Lastly, it’s also possible that a supplement could be used as a sort of “band-aid” to compensate for underlying lifestyle factors. If an athlete consistently needs large doses of caffeine and other stimulants to get fired up for their workouts, it’s possible that this athlete needs to spend more time looking at their sleep and eating habits, before reaching for a pre-workout powder or energy drink. In this case, the athlete might find the energy supplement to be valuable, but that does not make it a good solution to their problem.
In contrast, what makes for a good supplement?
Ultimately, a good supplement is a supplement the customer finds valuable. Therefore, the better question to ask is what exactly should we value in a supplement?
The first component – quality – is a matter of thoughtful sourcing, precise manufacturing, and third-party testing to repeatedly confirm every process and ingredient. Sourcing the right ingredients can be a pain-staking process of comparing sources. This is why it’s so important to have trained professionals, such as our team of experts, to recommend and review individual ingredient sources.

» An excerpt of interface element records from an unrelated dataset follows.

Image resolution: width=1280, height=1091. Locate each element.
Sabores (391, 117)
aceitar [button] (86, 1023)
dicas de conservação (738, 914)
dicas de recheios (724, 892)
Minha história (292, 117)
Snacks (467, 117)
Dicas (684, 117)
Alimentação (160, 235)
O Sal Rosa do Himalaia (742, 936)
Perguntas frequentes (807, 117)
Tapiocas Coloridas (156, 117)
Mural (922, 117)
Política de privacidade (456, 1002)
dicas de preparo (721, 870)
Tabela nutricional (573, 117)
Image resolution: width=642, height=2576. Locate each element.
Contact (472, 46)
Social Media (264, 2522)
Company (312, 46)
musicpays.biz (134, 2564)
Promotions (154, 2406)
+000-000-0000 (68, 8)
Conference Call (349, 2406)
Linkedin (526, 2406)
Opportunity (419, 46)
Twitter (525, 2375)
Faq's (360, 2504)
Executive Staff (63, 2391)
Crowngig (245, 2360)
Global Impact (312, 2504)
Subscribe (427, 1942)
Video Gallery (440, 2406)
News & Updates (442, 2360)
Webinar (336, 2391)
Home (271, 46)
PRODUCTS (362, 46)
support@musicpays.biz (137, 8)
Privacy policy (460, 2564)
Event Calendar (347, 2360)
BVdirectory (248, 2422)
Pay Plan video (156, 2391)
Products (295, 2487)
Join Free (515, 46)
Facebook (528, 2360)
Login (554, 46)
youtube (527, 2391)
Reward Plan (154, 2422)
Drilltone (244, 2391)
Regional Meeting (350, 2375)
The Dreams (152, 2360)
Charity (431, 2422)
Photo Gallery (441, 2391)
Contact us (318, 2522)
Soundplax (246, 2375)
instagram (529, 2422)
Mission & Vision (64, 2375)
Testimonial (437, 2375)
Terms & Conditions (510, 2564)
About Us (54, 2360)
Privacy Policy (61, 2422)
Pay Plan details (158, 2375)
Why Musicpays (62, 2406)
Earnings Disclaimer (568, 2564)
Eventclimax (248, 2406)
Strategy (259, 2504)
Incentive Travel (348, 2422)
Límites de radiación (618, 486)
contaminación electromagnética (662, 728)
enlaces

More on the manufacturing and third-party testing later.
The efficacy of a product can depend on several factors including dosing (as we discussed earlier), timing of intake, and more broadly speaking, the necessity of the product. For example, a zinc or Omega-3 supplement can be a very convenient way of consuming a nutrient that might otherwise be hard to consistently find in high doses in food, depending of course on your diet.
A supplement can also be an effective tool for optimizing specific processes, such as workout recovery. Of course, it’s very much possible to consume enough protein without using a protein powder, but the ability to supplement with a highly digestible protein powder immediately after training allows you to optimize the muscle repair process, and recover more effectively than if you had waited several hours to refuel with a protein-rich meal.
How does Momentous decide which products to make next?
We want to formulate supplements that have something to add to the conversation, and to our customers’ daily lives. It needs to serve a purpose. Maybe there is an underserved or unaddressed need in the market, or maybe there is significant room to improve on current solutions.
Once we’ve agreed upon what our product is trying to accomplish, we work with our team of experts to generate a formula. Then we scour the planet to ensure we’re sourcing the best quality examples of these and combining ingredient types that work well together and are readily absorbed.
We want to know how our athletes are currently addressing this need, which ingredients they find effective, and so on. The goal is to try to get varied perspectives, cover our blind spots, and get a good sampling representation of our target audience. This way, we can ensure we produce products that are widely applicable, rather than products that are only based on our own needs!
Why does Momentous invest in third-party testing from NSF Certified for Sport® and Informed Sport?
It provides peace of mind that what’s on the label is actually in the bottle and that our products are free of contaminants and banned substances. This level of detail is starting to matter more and more.